> Data science course by AMA & ICAML - Practical Part

Analyzing dependencies

# Imports
import seaborn as sns
import matplotlib.pyplot as plt
import pandas as pd  # pandas renamed to pd

# read cleaned dataset
table = pd.read_csv('titanic_cleaned.csv', sep=';') 

We want to find out how variables relate to eachother. The pairplot method is a convenient way of comparing distributions of variables.

sns.pairplot(table)
<seaborn.axisgrid.PairGrid at 0x7fac996d9d68>

png

We can explicitly check for the directionality and strength of relationships by computing correlations. Pandas offers a corr method to that end, which we can visualize as a heatmap.

corr_matrix = table.corr(method="spearman")
sns.heatmap(
  corr_matrix,
  center=0,
  annot=True)
<matplotlib.axes._subplots.AxesSubplot at 0x7fac961ab828>

png

Es fehlt noch die kategorische Größe ‘Embarked’. Um uns auch einen schnellen Eindruck über mögliche Zusammenhänge dieser Variablen zu verschaffen, transformieren wir sie per one-hot encoding (1-aus-n Code).

table['embarked_s']=(table['Embarked']=='S').astype(int)
table['embarked_c']=(table['Embarked']=='C').astype(int)
table['embarked_q']=(table['Embarked']=='Q').astype(int)
table[['Embarked', 'embarked_s', 'embarked_c', 'embarked_q']].head()
Embarked embarked_s embarked_c embarked_q
0 S 1 0 0
1 C 0 1 0
2 S 1 0 0
3 S 1 0 0
4 S 1 0 0
corr_matrix = table.corr(method="pearson")
plt.figure(figsize=(10, 8))
sns.heatmap(
  corr_matrix,
  center=0,
  annot=True)
<matplotlib.axes._subplots.AxesSubplot at 0x7fac8bd63400>

png

Damit berechnen wir für (ggf. so erstelte) dichotome Variablen effektiv eine Punktbiseriale Korrelation (point-biserial correlation).

Now we want to compare (visually) the distributions for possibly important variables for the ‘Survived’ outcome. ‘Fare’ has a high correlation to ‘Survived’, so we use Seaborn’s kdeplot method to compare the distributions, or rather their density estimates.

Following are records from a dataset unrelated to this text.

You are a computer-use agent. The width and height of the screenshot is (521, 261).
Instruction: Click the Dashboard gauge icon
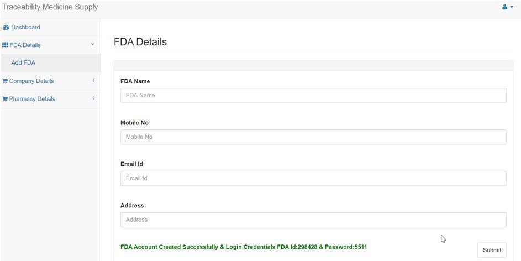click(6, 28)
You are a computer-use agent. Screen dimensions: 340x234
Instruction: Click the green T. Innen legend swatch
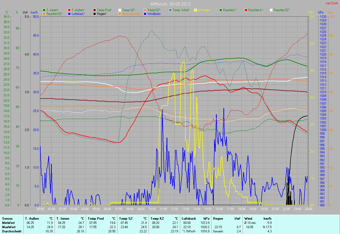44,10
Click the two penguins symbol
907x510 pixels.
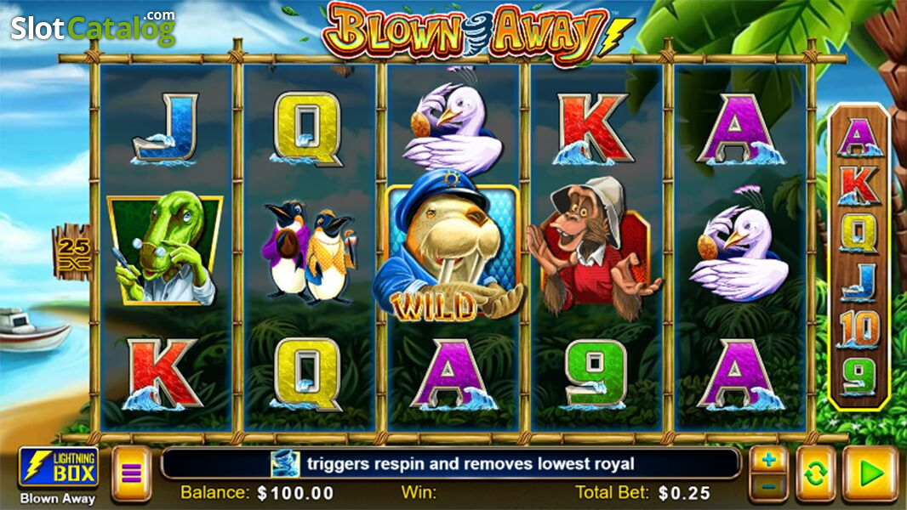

g=sns.kdeplot(table[table["Survived"]==1]["Fare"], label="Survived=1")
sns.kdeplot(table[table["Survived"]==0]["Fare"], label="Survived=0")
sns.kdeplot(table["Fare"], label="All")
g.set(ylabel='Density', xlabel="Fare")
plt.legend(loc="best")
<matplotlib.legend.Legend at 0x7fac8ba72d30>

png

Exercise:

Explore the differences in other variables.

Hint: to compare categorical variables, the countplot is a useful visualization method. We can pass a column name (‘Survived’) to the hue parameter to split up the data.

### BEGIN SOLUTION
sns.countplot(x="Pclass", hue="Survived", data=table)
### END SOLUTION
<matplotlib.axes._subplots.AxesSubplot at 0x7fac8bc9f240>

png

# Data Analysis At this point we identified possibly important variables related to the survival of passangers and inspected them visually. Before we engage in predictive modelling — either for the purpose of generating forecasts or as a means of testing further for meaningful patterns in the data — we want to analyze the patterns statistically.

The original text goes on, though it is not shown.